* [WHAT IS NEEDED]
The answer must be an exact copy of every entry, with no pictures in it.

⁂

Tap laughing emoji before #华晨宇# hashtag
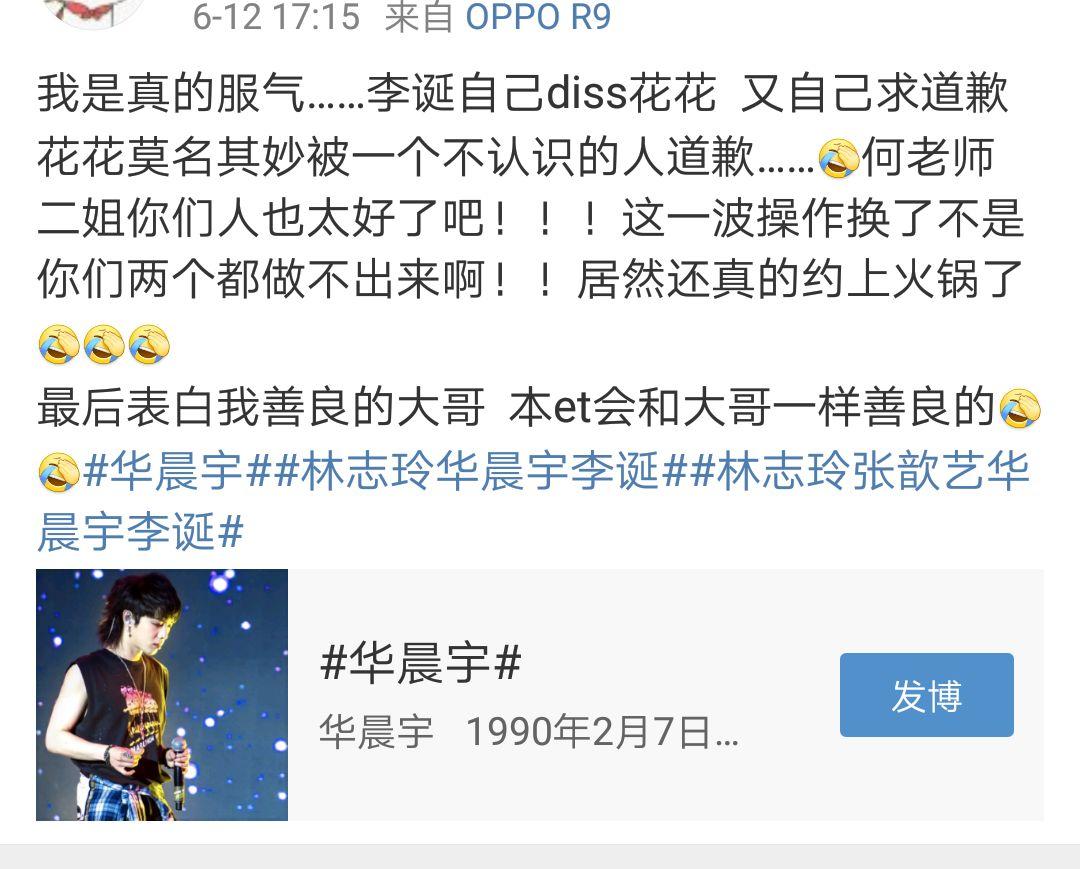pyautogui.click(x=59, y=472)
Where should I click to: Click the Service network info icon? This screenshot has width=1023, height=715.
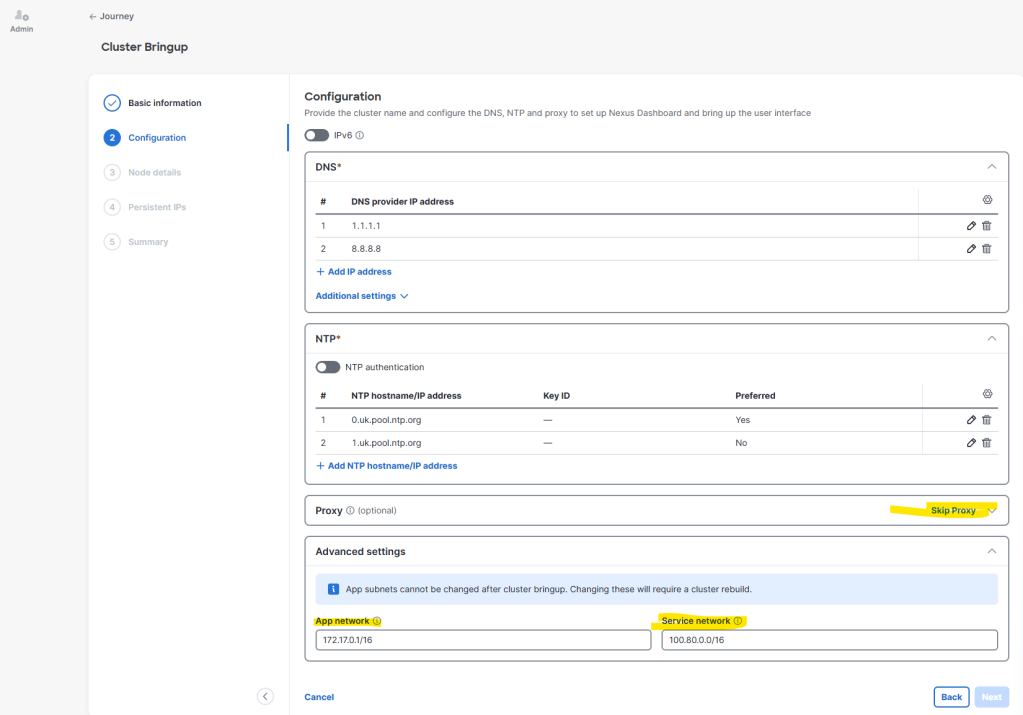coord(738,621)
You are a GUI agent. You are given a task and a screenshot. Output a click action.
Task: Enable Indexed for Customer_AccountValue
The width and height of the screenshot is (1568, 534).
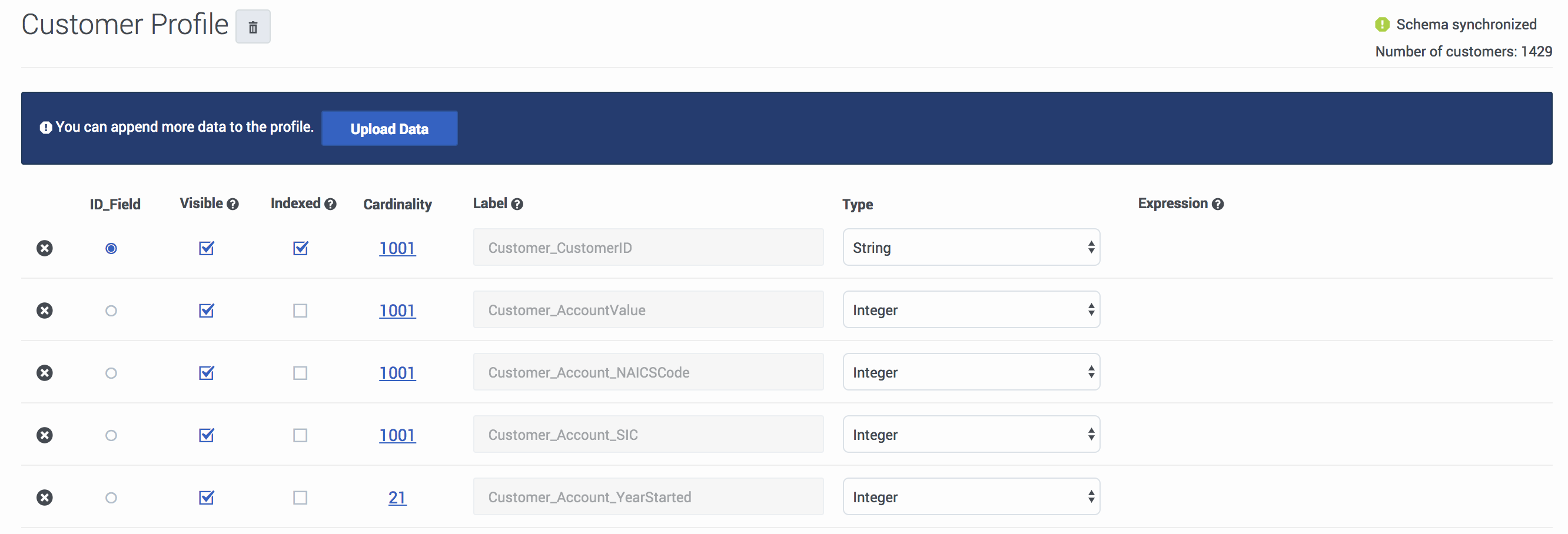click(300, 311)
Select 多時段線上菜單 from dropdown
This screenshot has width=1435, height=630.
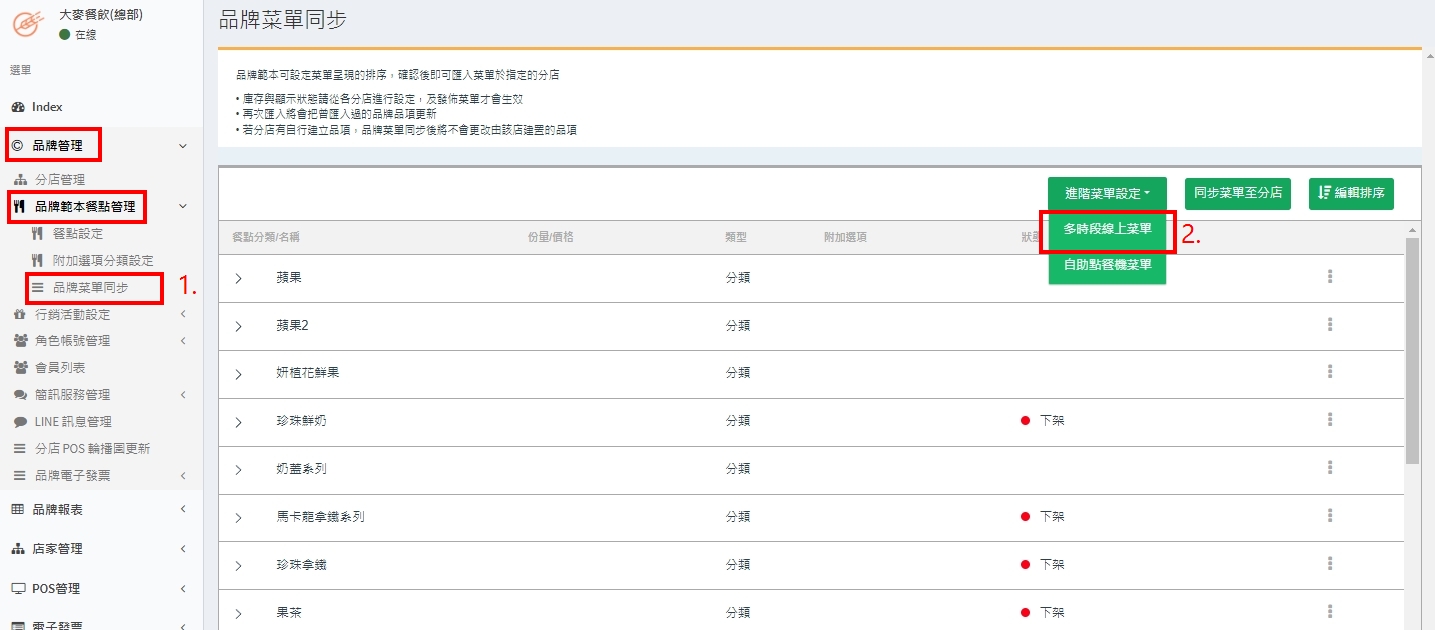tap(1107, 229)
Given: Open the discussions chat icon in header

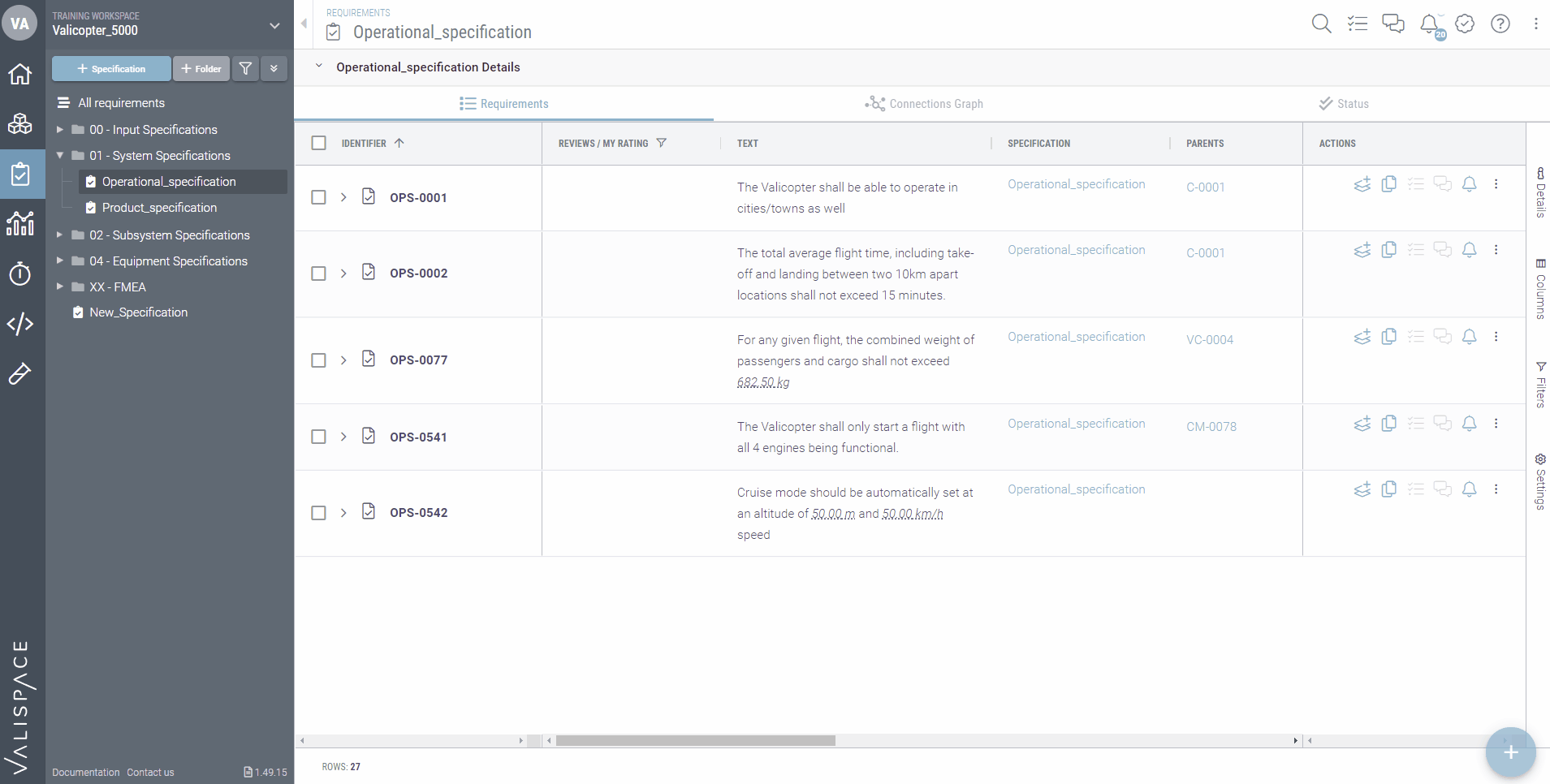Looking at the screenshot, I should [1393, 24].
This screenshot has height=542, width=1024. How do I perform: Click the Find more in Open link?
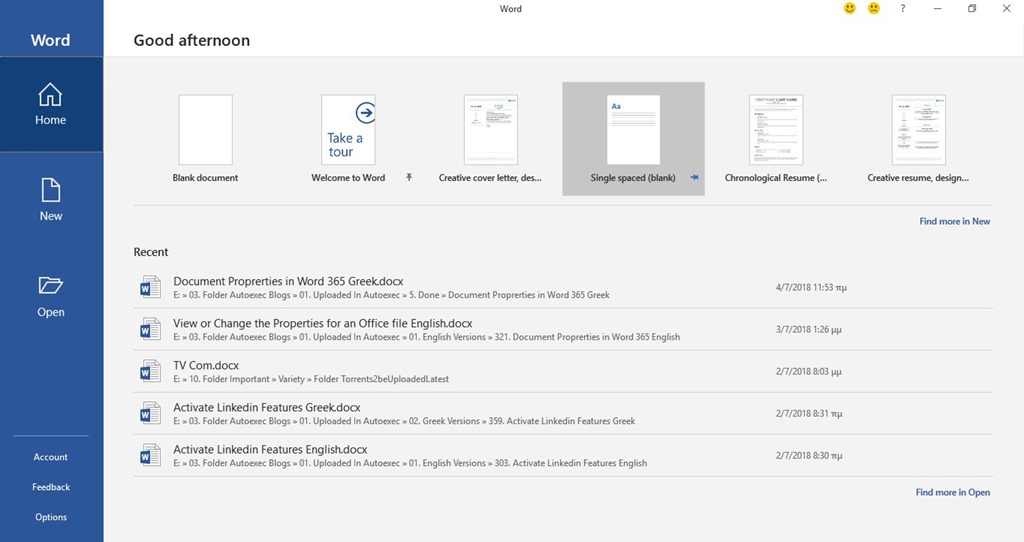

⁂

* [TASK OUTPUT]
Tap laughing emoji before #华晨宇# hashtag
pyautogui.click(x=59, y=472)
Where should I click to: Click the Service network info icon? This screenshot has width=1023, height=715.
coord(738,621)
You are a GUI agent. You are given a task and a screenshot. Output a click action.
Task: Enable Indexed for Customer_AccountValue
The width and height of the screenshot is (1568, 534).
click(300, 311)
Select 多時段線上菜單 from dropdown
This screenshot has width=1435, height=630.
tap(1107, 229)
Given: Open the discussions chat icon in header

Looking at the screenshot, I should [1393, 24].
This screenshot has height=542, width=1024. How do I perform: Click the Find more in Open link?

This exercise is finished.